Radiosynthesis and radiopharmacological evaluation of fluorinated PET radioligands for the 5-HT6 receptors

Objectives The serotonin 5-HT6 receptors are potent therapeutic targets for psychiatric and neurological diseases, i.e., schizophrenia and Alzheimer’s disease. However, the understanding of their pharmacology is currently partial and limited to animal models, particularly because of the lack of fluorinated PET 5-HT6 radiopharmaceuticals. We therefore developed several 5-HT6 radioligands and evaluated their suitability for PET imaging.

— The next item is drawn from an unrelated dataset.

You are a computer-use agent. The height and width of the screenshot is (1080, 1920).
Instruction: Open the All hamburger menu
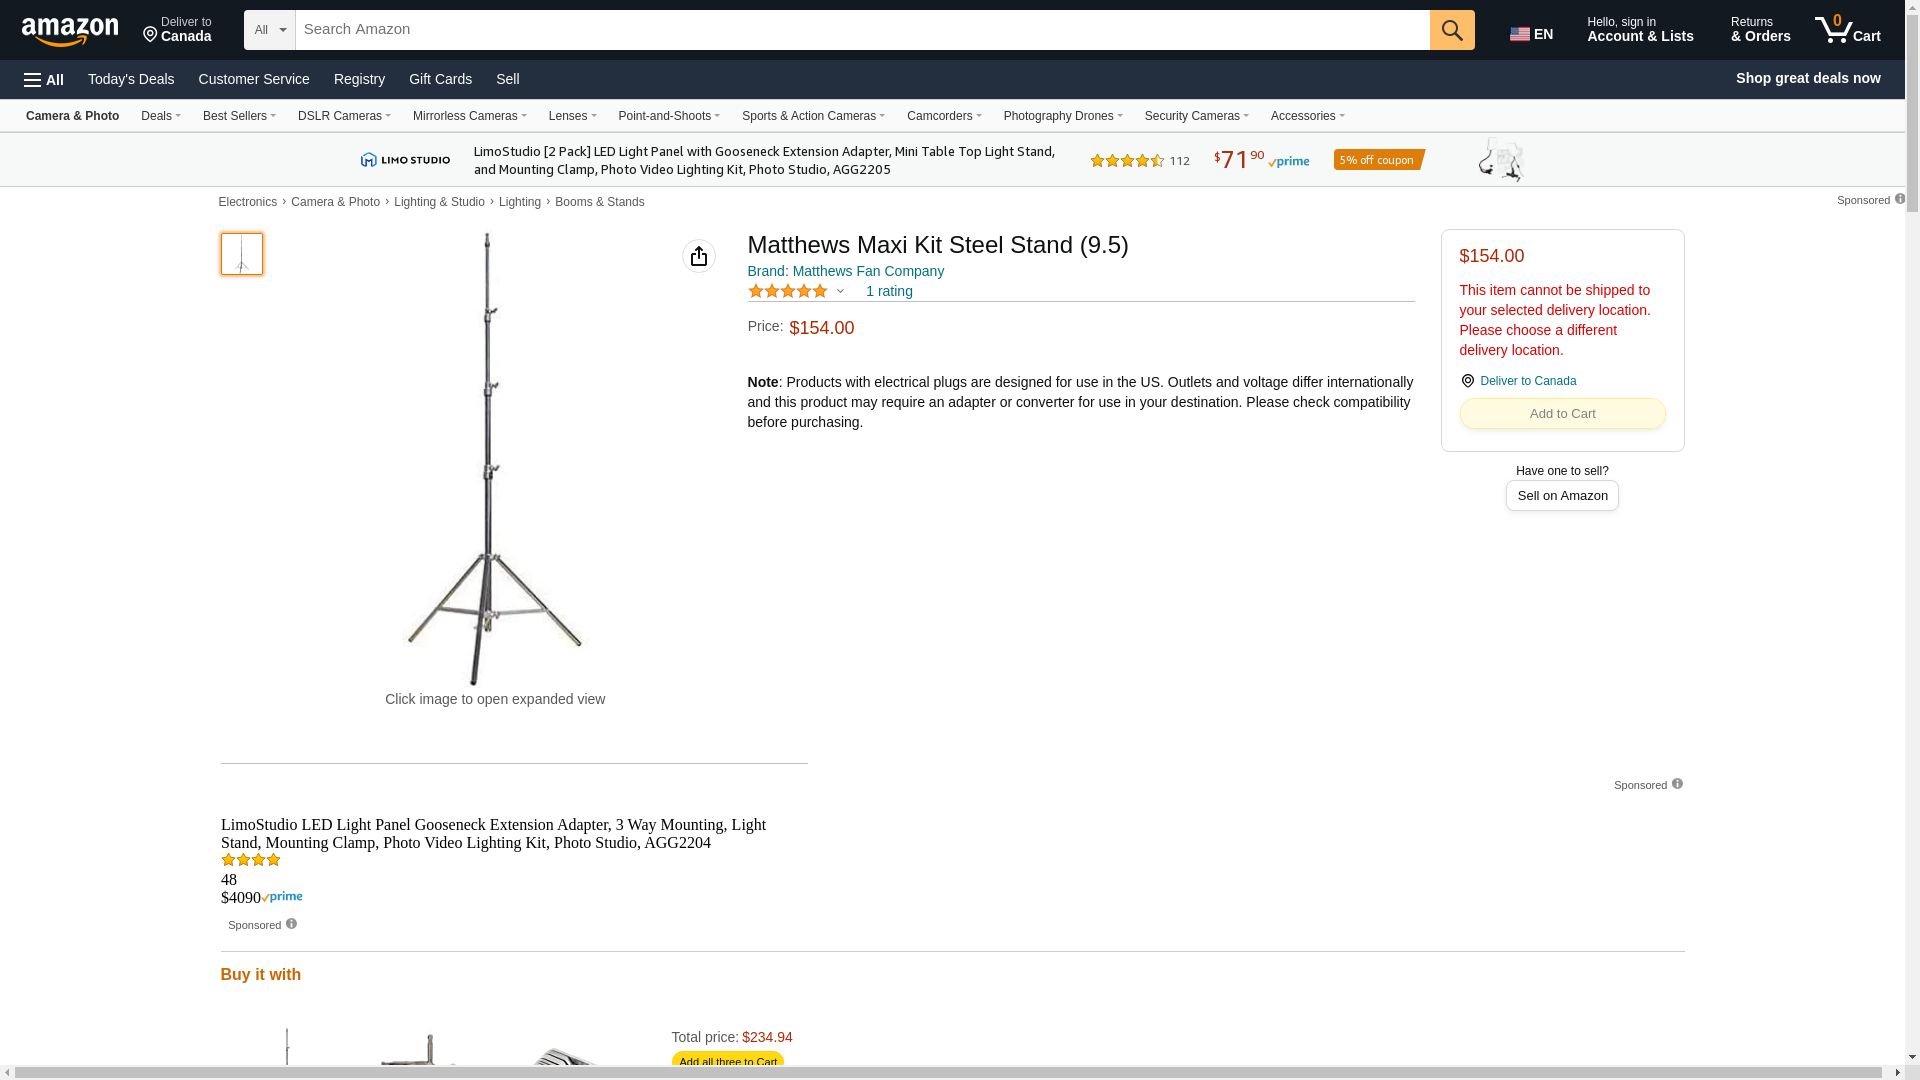tap(44, 80)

Methods Various quinoline and pyridine-based ligands have been synthesized, inspired by the 5-HT6 receptor pharmacophore. The molecules were synthesized by using coupling reactions in 3 steps. Only ligands with high affinities toward 5-HT6 receptors and low affinities toward 5-HT2A receptors (a close pharmacophore) were radiolabeled via 18F-nucleophilic aromatic substitution. These candidates were evaluated by in vitro autoradiography in rat brain. The most interesting radioligands of these were evaluated by in vivo microPET in rat.

Results Eight molecules were initially synthesised and three molecules with low in vitro affinity for 5-HT6 receptors were removed (Ki >10 nM). The chemical and radiochemical purities of the five remaining fluorine radiotracers were > 99%, with a radiochemical yield of 5-45% (EOB) and specific activities in the range of 40-104 GBq/µmole (EOS). Three radiolabelled molecules presented a high in vitro binding in the striatum area rich in 5-HT6 receptors and a dose-dependent displacement by a 5-HT6 receptor antagonist. The microPET studies showed that one among these three molecules had a good brain penetration and a striatal fixation.

Conclusions Our studies allowed to select a radiotracer-candidate with suitable characteristics for PET imaging of 5-HT6 receptors, justifying further evaluations in post-mortem human tissues and the development of chemical analogues.